Angela Verschoor is presenting at the e-Assessment Question Conference
About the presentation: Machine scoring of open-ended items: The holy grail of e-assessment
Machine scoring is one of the key advantages of e-assessment. Yet, machine scoring is mainly limited to closed-response items, including hotspot items, drag-and-drop items, and many other beautiful but laborious-to-develop item types. The easiest-to-develop items, such as those for which the answer is a single word or a single sentence, while mistakes in spelling and grammar are not to be taken into account, are usually left to paper. Already 30 years ago, there were optimistic research papers announcing that within a few years, machine scoring would be widely used. Since then it has been rather quiet, despite new techniques like Machine Learning.

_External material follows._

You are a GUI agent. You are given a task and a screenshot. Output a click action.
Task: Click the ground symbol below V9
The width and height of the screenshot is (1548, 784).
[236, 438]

In this presentation we will take a closer look at the complexity of the problem, and we propose two methods for machine scoring. The first method, suitable for detecting a single keyword in a sentence despite typos and bad spelling, can be used as part of the second method to check the correctness of the entire sentence. Single keyword detection works without item specific training and gives near-perfect results. Entire sentence marking uses Machine Learning based on a training set of manually scored answers in order to predict correctness of an entirely new response.
Unfortunately, this method has its limitations and the drawback of using a relatively large sample of manually scored responses. When presented with new responses, it usually gives correlations of 0.70 to 0.75 with manual scoring, while we find correlations in the same order of magnitude between human scoring. The method is deemed not good enough to be employed in high stakes testing environments, but currently experiments are carried out, aiding the human marker. The holy grail is still out there…
About Angela Verschoor
Angela Verschoor is Senior Researcher at CITO, the Netherlands. With a background in discrete optimisation, her interest is the development and application of automated test assembly (ATA), optimal design and computerised adaptive testing (CAT). She has been the driving force behind well over 30 operational CAT projects in Europe, as well as major improvements in large-scale projects such as the Dutch Final Primary Education Test, the Central Examinations, the examinations for Dutch as a Second Language, as well as the theory part of the Driving License Examinations.
Other recent projects included the introduction of ATA in, amongst others, Russia, Kazakhstan, Singapore, the Philippines and Italy.
In 2010 Angela was accredited as a Fellow of the AEA-Europe and in 2018 she won the Lifetime Contribution Award of the e-Assessment Association.